Чай давно простыл и, несмотря на сладость воспоминаний, чувствовалась потребность в эпилоге.
- Притворяться нечего, все равно это новое поколение, идущее на смену, начиная от ловчил и доставал, вышколенных комсомольской муштрой, и кончая ватагой новоиспеченных французов, американцев и иных иностранных подданных, всё равно, молодое поколение усмехнётся, как полагается.
- Усмешкой горькою обманутого сына
Над промотавшимся отцом...
Извиняться, однако, не будем, оправдываться не станем.

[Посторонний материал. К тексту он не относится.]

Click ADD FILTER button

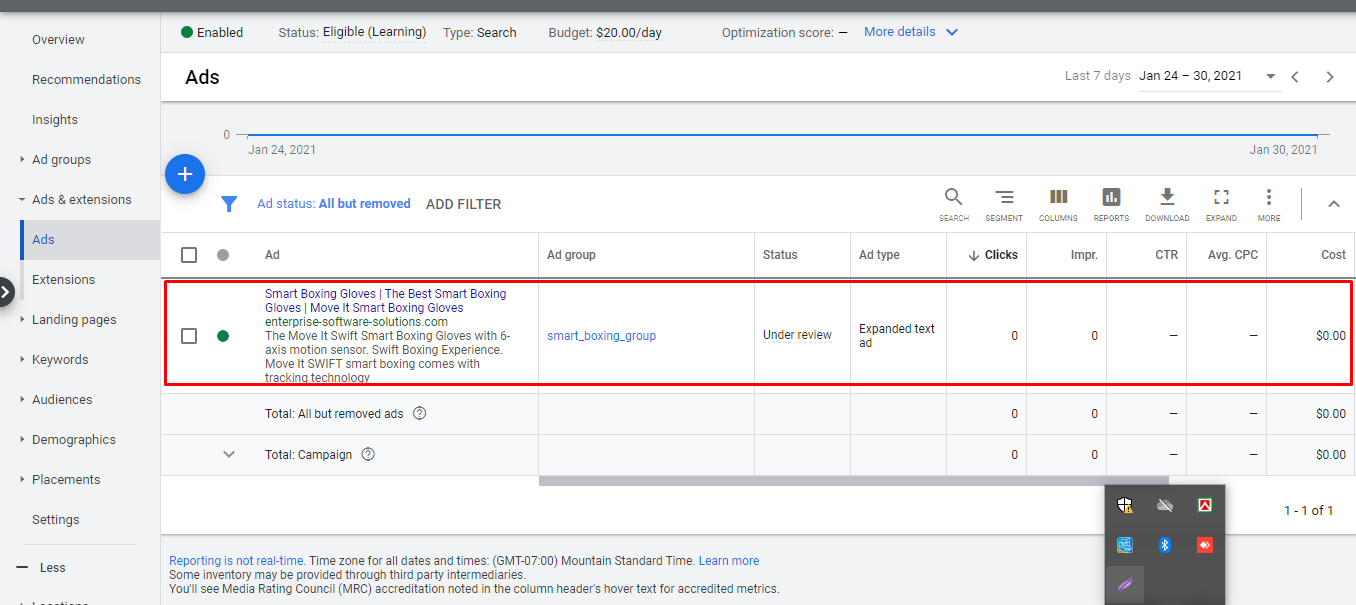463,204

А в эпилоге воспоминаний были, всего-навсего, серые ботики Качалова...
Кто знал Москву описываемых лет, тот подтвердит, и на суде покажет.

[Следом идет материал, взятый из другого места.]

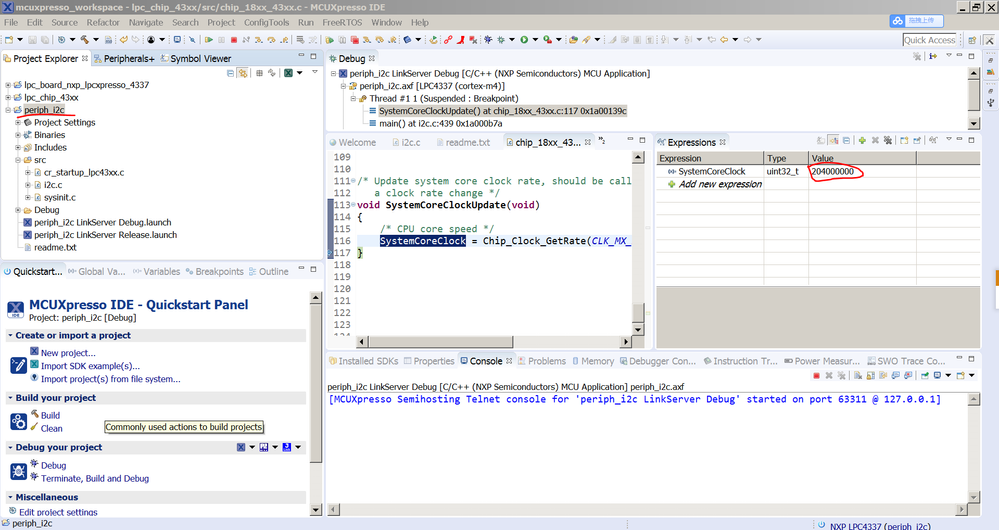Click Terminate, Build and Debug link
This screenshot has width=999, height=530.
coord(95,478)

Так велико было поклонение, так неумеренно обожание, что толпой выходила молодёжь, по преимуществу женская, в одиннадцатом часу утра на Кузнецкий мост, и терпеливо ждала.
Ибо известно было, что утреннюю свою прогулку, от Петровки до Лубянки, вверх по Кузнецкому, и по правой стороне обязательно, Василий Иванович Качалов совершает в начале одиннадцатого, а потом по Петровке, мимо кондитерской Эйнема и большого цветочного магазина, сворачивает в Камергерский, на репетицию.
Ну, вот, и ждали.
И дождавшись, шли за ним.
За полубогом в меховой шапке, в серых ботиках, в отличной шубе.

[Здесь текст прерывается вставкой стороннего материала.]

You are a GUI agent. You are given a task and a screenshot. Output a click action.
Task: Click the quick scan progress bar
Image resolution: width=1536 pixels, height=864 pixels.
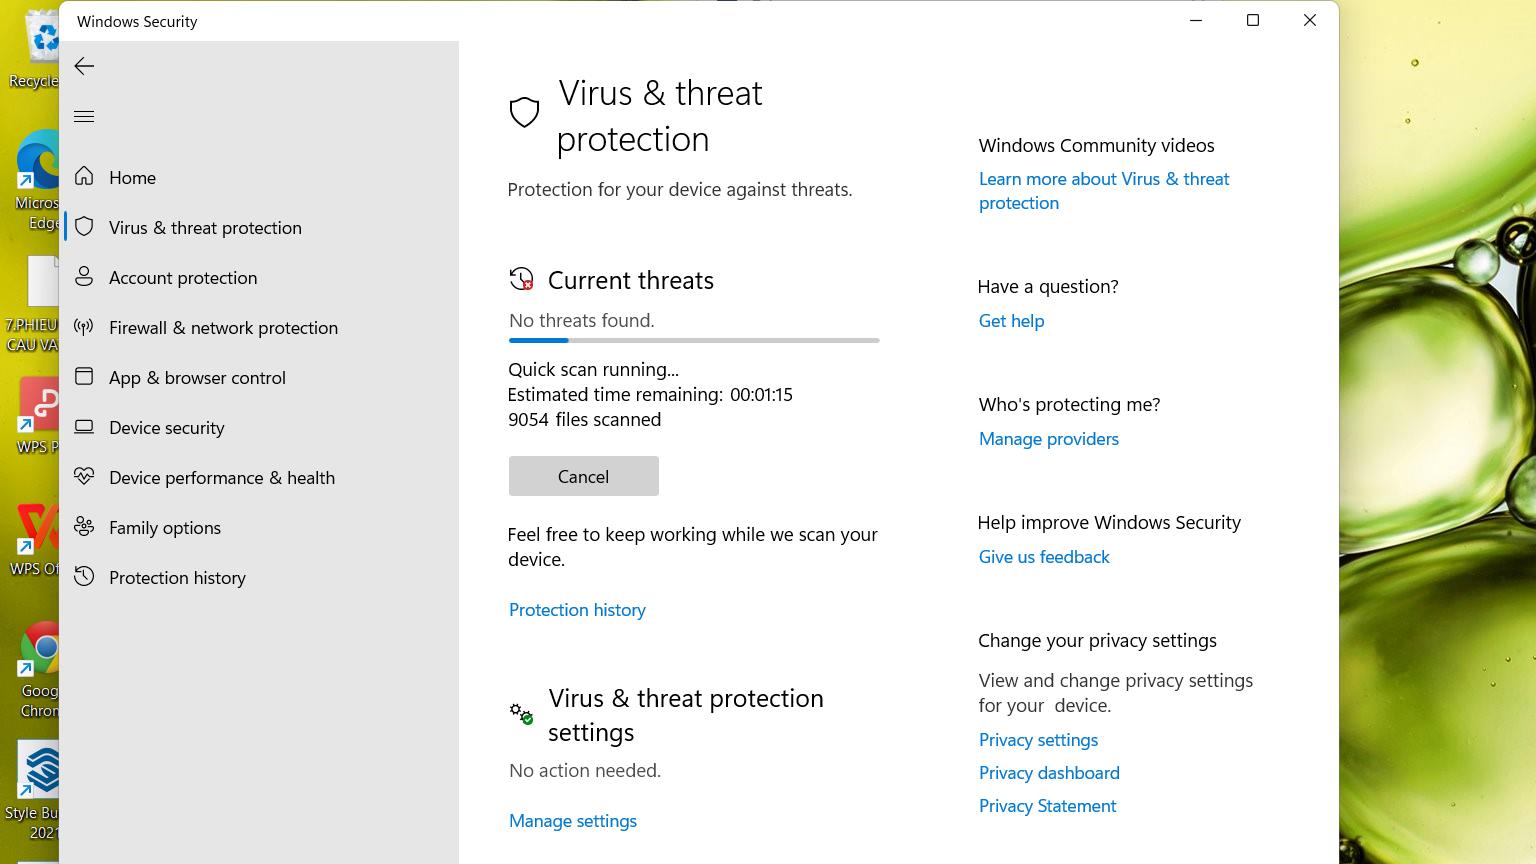point(693,341)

На лошадях он не ездил, выпрягать было нечего.
Стало быть, ходить шаг за шагом, и хоть на приличном расстоянии, но всё же в сиянии исходящем от полубога лучей, в ореоле немеркнущей всероссийской славы.
Качалов все это знал, терпел, и, как уверяли девушки, даже улыбался порой.
Пролетали сани, то вверх по Кузнецкому мосту, то вниз. Скрипел снег под ногами.